Artificial intelligence has always been a ripe subject to stage a movie around, and it’s never been more relevant than right now. One upcoming 2026 movie Mercy introduces an interesting premise, when a detective accused of murdering his wife has 90 minutes to prove his innocence to an advanced A.I. before it decides his fate. Critics have seen the sci-fi action thriller, and they’re saying it felt like they were the ones being held captive.
Chris Pratt plays Chris Raven, the accused detective, and he’s joined by Rebecca Ferguson as the A.I. Judge Maddox — Raven's judge, jury and potential executioner. In CinemaBlend’s review of Mercy, Eric Eisenberg says the plot “doesn’t make a lick of goddamn sense,” and without that foundation, the film can’t produce anything insightful or even fun. He rates the movie 1.5 stars out of 5, writing:
Ultimately, Mercy is a gimmick movie – the gimmicks being the new angle on screenlife filmmaking and the real-time storytelling – and I have no inherent problem with that, as there are plenty of solid features in cinematic history that hinge on unique approaches. The problem here is that those gimmicks are put on top of a rotten foundation, and that means that the work gets more and more broken as it continues to build. Save for you being abducted, locked into a chair and forced to watch it, it’s most definitely a film to skip.

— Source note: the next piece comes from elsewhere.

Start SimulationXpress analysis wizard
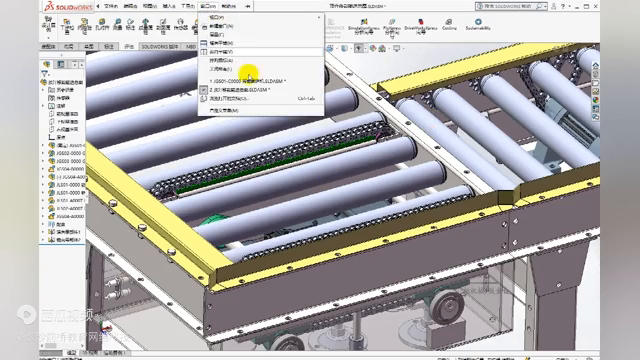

Artificial intelligence? More like “artificial stupidity,” according to the Daily Beast’s Nick Schager. The critic is declaring Mercy the “worst movie of 2026,” which is a bold statement to make in mid-January. But watching people watch screens is boring, and the mystery plays out with a frustrating half-heartedness, Schager says, continuing:
Mercy is an inherently static affair that, save for reaction shots of Pratt looking harried, angry, and laser-focused, takes place entirely on Maddox’s screen, and all the whooshing about between digital windows, folders, documents, photographs, and videos is a lame replacement for genuine physical and spatial movement.
Siddhant Adlakha of IGN gives the movie a “Bad” 4 out of 10, saying it squanders its good ideas. It’s also rough to adjust your eyes to all of the different windows popping up in different planes of focus, the critic writes — especially if you see the film in 3D. Adlakha says of Mercy:
A headache-inducing screenlife film that straps Chris Pratt to a chair and holds its audience hostage too, Mercy squanders its potential as a sci-fi thriller about the dangers of entwining justice and artificial intelligence. The result plays less like the tongue-in-cheek mystery-thriller director Timur Bekmambetov seems to be aiming for, and more like an advertisement to tech investors, making the movie chilling in unintended ways.
Frank Scheck of THR says that with Chris Pratt strapped to a chair for most of the movie, Mercy is about as fun as watching 90 minutes of surveillance footage. So many low-res videos make a car chase scene near the end a welcome sight, Scheck says, and audiences will definitely be left in need of a digital detox. As for the leads’ performances, Pratt is hampered by his character’s circumstances, as the critic writes:
While Pratt can be effective in the right vehicle (Jurassic World, Guardians of the Galaxy), he’s very dependent on his athletic physicality. Watching him as he sits motionless in a chair for nearly 90 minutes, not able to resort to the humor with which he often peppers his performances, mainly serves as a demonstration of his limitations as an actor. Ferguson comes off much better, especially when she subtly reveals the hints of emotionality that begin to seep into her character’s data-driven persona.
It’s not all bad, though. Eli Friedberg of Slant gives the upcoming action flick 2.5 stars out of 4, saying Mercy poses interesting questions about privacy, policing and (of course) artificial intelligence, all while capturing the familiar anxiety of doomscrolling. Friedberg posits:
As Raven races to comb the head-spinning seas of data looking for clues to solve the mystery, discussion turns not only to the disturbing volume of personal info made publicly accessible to motivated snoops (or algorithms), but to the truths that data alone can’t reveal, or that can hide in incomplete pictures—sometimes literally. Not every aspect holds up to scrutiny, but the film is a decently tense bit of future-shock schlock, formally attuned to the chatbot-consulting, database-gorging, digitally-drunk ethos of the moment, and worth catching in its maximalist theatrical format while the opportunity presents itself.
Critics as a whole don’t seem to be buying into the screenlife sci-fi thriller, with the movie earning just 16% on Rotten Tomatoes. However, if this plot seems intriguing to you, or you never miss a chance to see Chris Pratt on the big screen — no matter how sedentary he may be — you can catch Mercy in theaters starting Friday, January 23. (Also, don’t miss that Parks and Recreation cameo!)